L'origine du passage est liée à celle de la gare. On sait qu'un premier « embarcadère » pour la ligne de Paris au Pecq avait été construit en 1836. Installé à l'angle de la rue de Londres et de la place de l'Europe, il fut déplacé en 1843 un peu plus au sud, à l'angle de la rue d'Amsterdam et de la rue Saint-Lazare, c'est-à-dire juste en face du débouché du futur passage. La nouvelle gare était établie autour d'une cour bordée d'arcades abritant cafés et libraires. La même année débutait le percement de la rue du Havre(1) qui prolongeait la rue Tronchet, donnant ainsi accès à la gare à partir du quartier de la Madeleine. La nouvelle rue longeait l'arrière du Lycée Bonaparte (puis Bourbon, aujourd'hui Condorcet), dont la façade principale s'ouvrait rue Sainte-Croix (aujourd'hui Caumartin). C'était l'ancien noviciat des Capucins, construit en 1780-83 par Brongniart.

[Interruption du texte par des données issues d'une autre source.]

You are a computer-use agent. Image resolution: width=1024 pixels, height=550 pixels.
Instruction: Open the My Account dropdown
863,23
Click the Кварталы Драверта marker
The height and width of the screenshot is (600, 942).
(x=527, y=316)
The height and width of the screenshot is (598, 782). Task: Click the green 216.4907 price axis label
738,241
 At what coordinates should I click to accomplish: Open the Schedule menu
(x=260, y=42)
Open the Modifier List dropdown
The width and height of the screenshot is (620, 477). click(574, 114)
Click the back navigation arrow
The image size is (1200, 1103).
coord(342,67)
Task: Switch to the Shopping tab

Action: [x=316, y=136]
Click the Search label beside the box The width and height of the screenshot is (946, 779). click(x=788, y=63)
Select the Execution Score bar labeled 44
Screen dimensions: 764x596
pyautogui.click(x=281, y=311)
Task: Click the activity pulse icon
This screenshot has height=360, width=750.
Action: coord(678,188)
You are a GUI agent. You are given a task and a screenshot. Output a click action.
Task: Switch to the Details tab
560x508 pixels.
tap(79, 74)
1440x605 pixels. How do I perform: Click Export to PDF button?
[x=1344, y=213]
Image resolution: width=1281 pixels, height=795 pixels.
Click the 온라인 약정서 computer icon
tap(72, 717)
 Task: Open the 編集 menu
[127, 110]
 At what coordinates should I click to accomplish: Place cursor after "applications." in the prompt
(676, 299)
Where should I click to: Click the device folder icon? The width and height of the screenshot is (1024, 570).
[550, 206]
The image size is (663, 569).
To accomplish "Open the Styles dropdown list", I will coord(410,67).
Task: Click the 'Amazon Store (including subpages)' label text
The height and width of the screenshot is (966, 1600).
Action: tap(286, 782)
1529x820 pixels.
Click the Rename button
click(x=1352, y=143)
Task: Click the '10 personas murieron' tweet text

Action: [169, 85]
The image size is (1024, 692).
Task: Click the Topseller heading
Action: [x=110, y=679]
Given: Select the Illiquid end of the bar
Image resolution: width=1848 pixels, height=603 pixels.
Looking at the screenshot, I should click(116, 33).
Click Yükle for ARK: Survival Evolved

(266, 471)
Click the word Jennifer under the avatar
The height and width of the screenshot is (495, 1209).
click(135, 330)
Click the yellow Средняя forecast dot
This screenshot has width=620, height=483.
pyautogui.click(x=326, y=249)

Le passage s'est inscrit dans la parcelle d'angle que bordait ce domaine, entre les rues Sainte-Croix et Saint-Lazare, appartenant à MM. Fouquet, Selles, Doux et Durand-Billion(2). L'opération suivait immédiatement le percement de la rue du Havre, puisque l'ouverture du passage fut autorisée par ordonnance de police en date du 7 septembre 1846. L'immeuble qui forme l'entrée du passage sur la rue Saint-Lazare se retourne d'ailleurs sur la rue du Havre et marque l'angle de cette rue avec la place de la gare. Il porte la date de 1845 et le nom de l'architecte, V. Bartaumieux, probablement l'architecte du passage.


Le passage du Havre est rarement mentionné par les contemporains. Peut-être est-ce dû à sa situation un peu excentrée. Toujours est-il qu'en 1925, un chroniqueur jugeait « qu'admirablement situé en plein quartier des affaires, il a vu chaque jour sa réputation grandir » (...) On y trouve tout ce qu'on veut : papeterie, marchands de cannes et parapluies, cireurs de bottes, imprimeurs, musique, pâtissiers, boissons, couronnes mortuaires, chapeliers, etc. »(3), sans compter un « certain magasin d'outillage et de quincaillerie ». Maurice Bedel aimait à flâner « devant des tableaux de chevaux et les collections de boutons de faux cols du passage ».(4)


Le passage est aujourd'hui submergé par la prolifération des vitrines et des enseignes. L'entrée côté rue Saint-Lazare a perdu tout son décor ancien mais affiche par trois fois comme une incantation : «Passage du Havre, passage du Havre, tout pour tous au passage du Havre ». L'intérieur ne montre plus une seule boutique d'origine et seuls quelques entresols anciens et la présence de la verrière à demi-dissimulée par un grillage rappellent au promeneur que ce lieu est plus que centenaire. Parmi les curiosités qui survivent à la concurrence sauvage des modistes, la «Maison du caoutchouc » à l'érotisme trouble et la « Maison des trains », un fabuleux monde en miniature qui ne saurait être mieux situé.

 

Notes

1. Ordonnances du 3 septembre 1843, 8 décembre 1844, 9 janvier 1845.
2. Commission du Vieux Paris, 1916, n° 32.
3. Ch. de S., « Paris qu'on oublie. Pourquoi ne défendons-nous pas nos vieux passages », dans La Liberté, 26 avril 1925.
4. Maurice Bedel, « Les passages parisiens », dans L'Illustration, 24 mai 1947.